Shuler, who that night wore a face mask emblazoned with the words “Can’t Breathe,” said across various demonstrations she has seen police use pepper spray on people she considered peaceful.
“The aggression, this is what caused the riots and this is what caused the protests right now,” she said. “They still don’t get it.”
But she also recalled some people throwing rocks and starting fires and said those who “are just hateful” should be arrested.
When officers say they use force because a crowd is unruly, people should “take a healthy dose of skepticism to law enforcement accounts," said Micah Kubic, executive director of the American Civil Liberties Union in Florida.
“The inescapable fact here is the police are the ones who possess most of the power,” he said.
Dugan, the Tampa chief, said protesters in nighttime standoffs are not really interested in talking. “They just want to scream at the cops and be on YouTube or Instagram or Twitter,” he said. “It wasn’t right to call Vietnam veterans murderers, and it’s not right to call the cops murderers.”

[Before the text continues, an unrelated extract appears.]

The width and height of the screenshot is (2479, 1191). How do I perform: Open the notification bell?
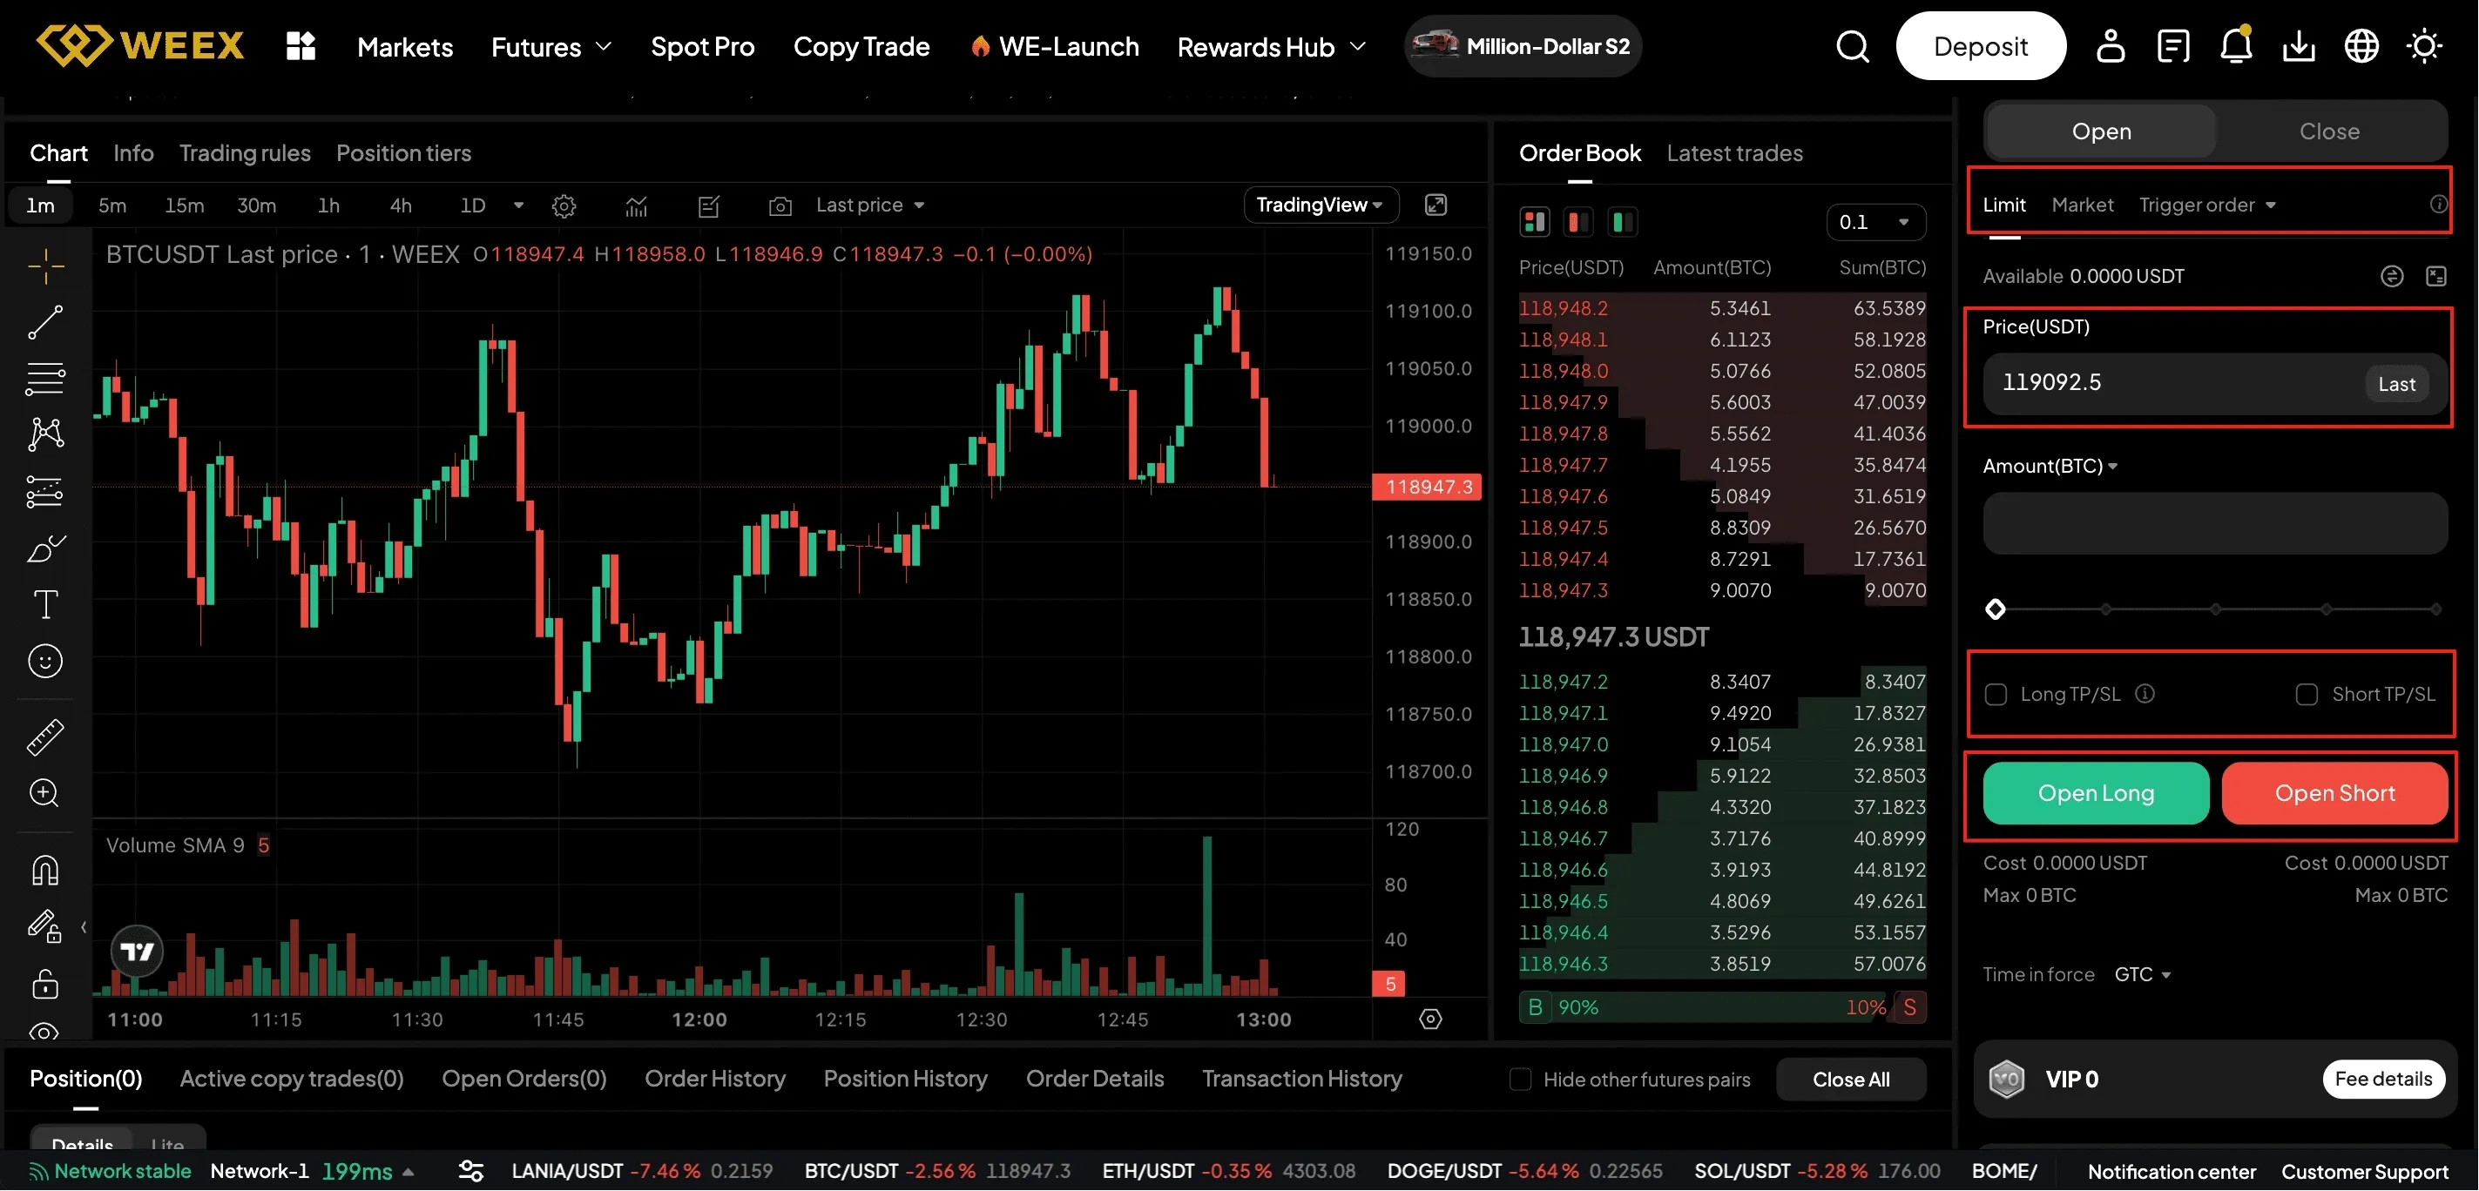click(2236, 45)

In the middle of the night in Tampa early Wednesday, officers with bicycles, less lethal guns and gas or smoke converged on marchers. They forced people to the ground, later saying demonstrators had thrown bricks and bottles, and arrested more than 60.
“Our strong presence seems to be the only thing that keeps them in line once it gets it dark,” Dugan said. He knows peaceful people might get caught in the fray, he said, but officers use recorded announcements to warn all demonstrators to leave.

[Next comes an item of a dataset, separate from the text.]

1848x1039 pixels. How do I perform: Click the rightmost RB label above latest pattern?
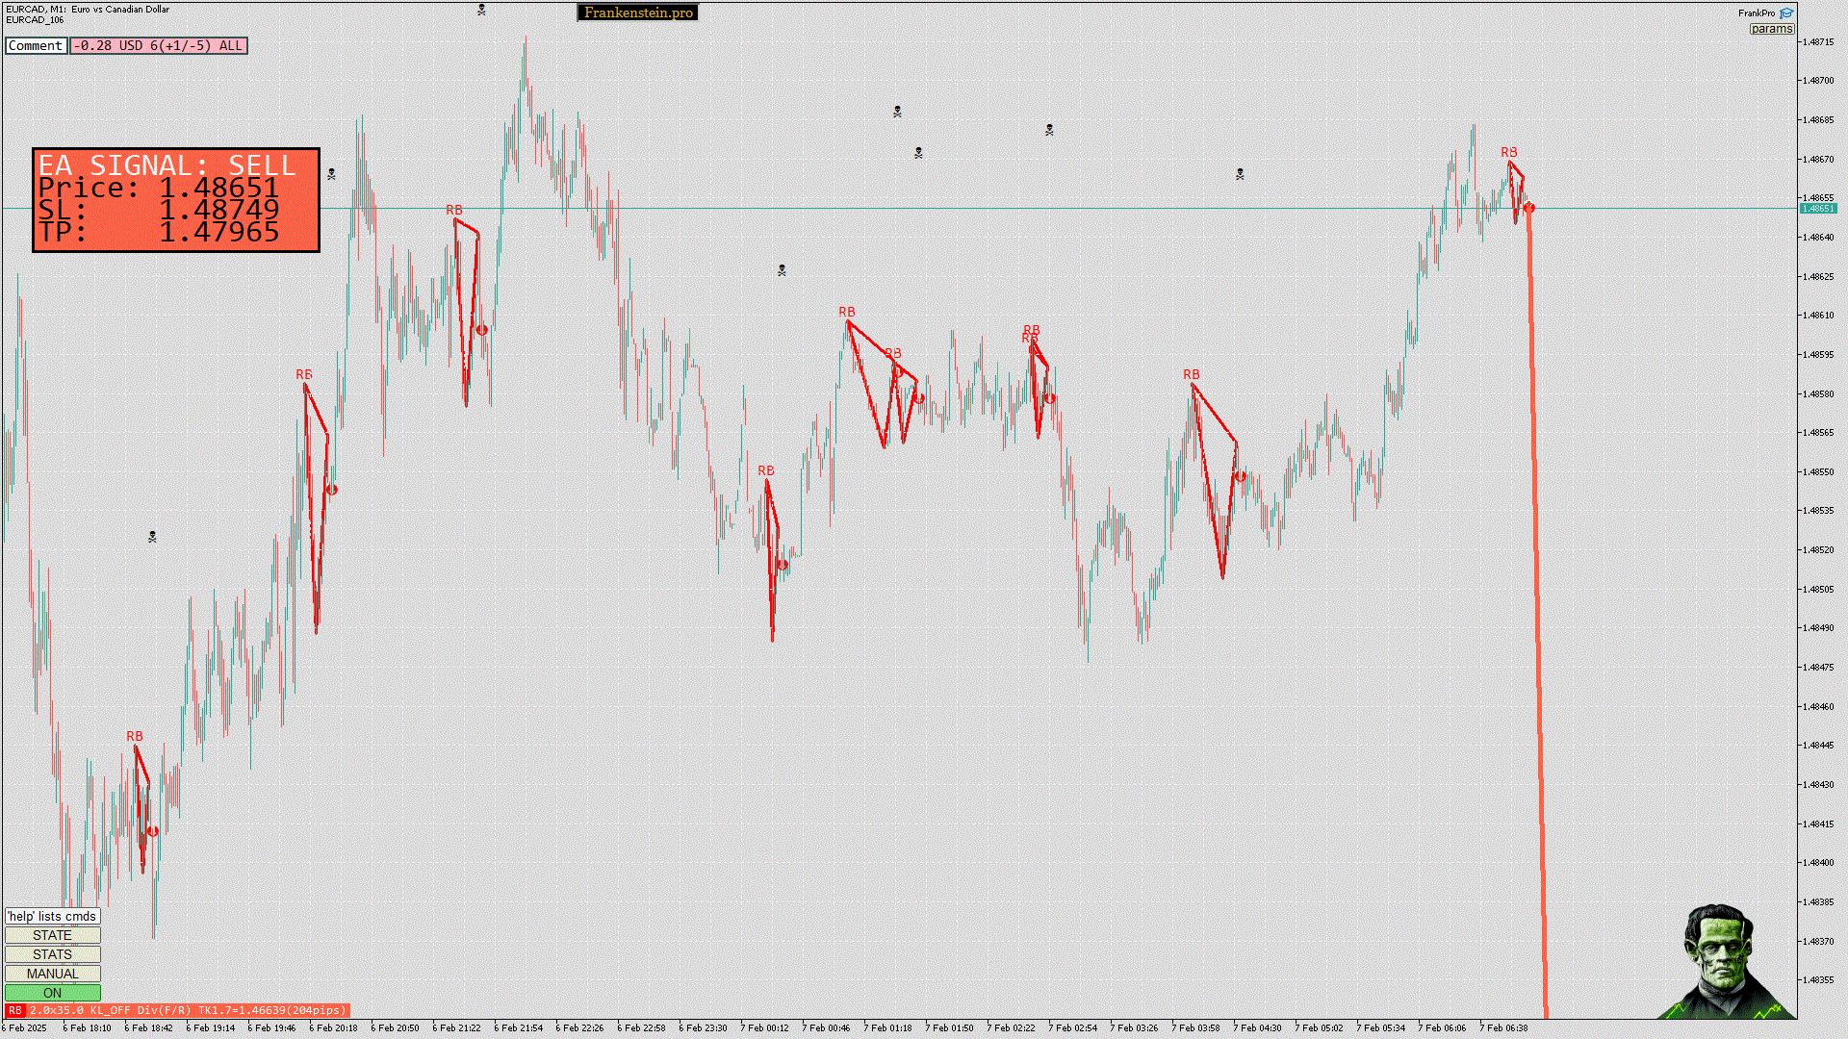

Earlier that day in St. Petersburg, Holloway and Mayor Rick Kriseman took a knee with protesters. That night ended with police once again using explosives to clear the intersection in front of their headquarters, saying a demonstrator was hurling fireworks. Officers gave little warning before tossing smoke bombs.
Holloway said he felt the need to reflect. He thought of how officers had stayed inside the station over the weekend, emerging only when things got tense, with helmets or shields.
“I blame myself,” he said. “Maybe I should have stepped out there and said, ‘Hey, I’m here.’”
Times staff writers Jay Cridlin, Josh Fiallo, Charlie Frago, Divya Kumar, Emily L. Mahoney, Ileana Najarro and Luis Santana contributed to this report.